Category Archives: Textile/Apparel

‘Sports wares’ vs Sportswear

For textile and apparel fans who aren’t registered for our ST&R-TAP™ Advisor service, here is an interesting tidbit from its October 6, 2011 edition:

In an October 3 decision in LeMans Corporation v. U.S., the Court of Appeals for the Federal Circuit (CAFC) upheld a lower court decision that motocross jerseys, motocross pants and motorcycle jackets are classified as apparel under HTSUS chapters 61 and 62. Specifically, the ruling affirmed U.S. Customs and Border Protection’s classification of the jerseys as other manmade fiber pullovers and similar articles in HTSUS 6110.30.30 (32 percent duty rate), the pants as other manmade fiber garments in HTSUS 6210.40.50 (7.1 percent duty rate) and the jackets in HTSUS 6201.93.30 (7.1 percent duty), 6201.93.35 (27.7 percent duty) or 6201.92.15 (6.2 percent duty).

LeMans argued that these items should be classified as sports equipment under HTSUS Chapter 95 because they are so highly specialized for use during motocross or motorcycle riding that any apparel-like features are incidental to the primary purpose. LeMans cited the CAFC’s 2003 decision in Rubie’s Costume Co. v. U.S., which held that Customs appropriately classified certain costumes as festive articles under HTSUS Chapter 95 rather than as wearing apparel under Chapter 61 because the costumes were worn only on rare occasions, included “one-size-fits-all” varieties, and were “flimsy” and “lacking in durability.” However, the CAFC states, unlike those costumes the subject merchandise in this case shares more characteristics with ordinary apparel, coming in different sizes and having the durability to be worn repeatedly. In addition, whereas the comfort features of the costumes were secondary, all of the articles at issue here are designed to provide optimal fit and comfort while participating in the sport.

[Entries for locating text and elements]
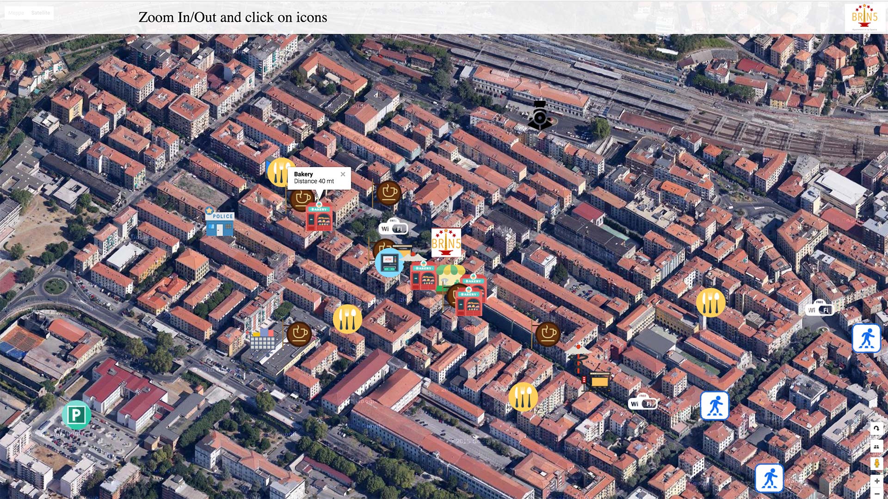Close the Bakery info popup

[x=343, y=174]
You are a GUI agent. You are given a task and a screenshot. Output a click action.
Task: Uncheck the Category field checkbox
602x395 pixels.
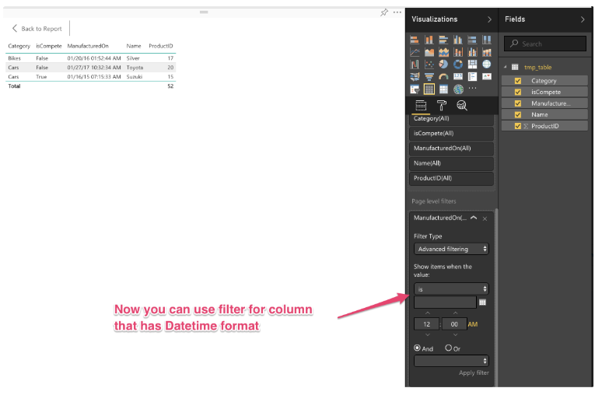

# INSTRUCTIONS:
- 1) List every HTSUS subheading number cited in the passage on motocross apparel.
- 2) Present the rows as a numbered list, skipping blank lines and leaving out the pictures.

# ANSWER SET:
- 1)
- 6110.30.30
- 6210.40.50
- 6201.93.30
- 6201.93.35
- 6201.92.15

- 2)
1. Close the Bakery info popup
2. [x=343, y=174]
3. You are a GUI agent. You are given a task and a screenshot. Output a click action.
4. Task: Uncheck the Category field checkbox
5. 602x395 pixels.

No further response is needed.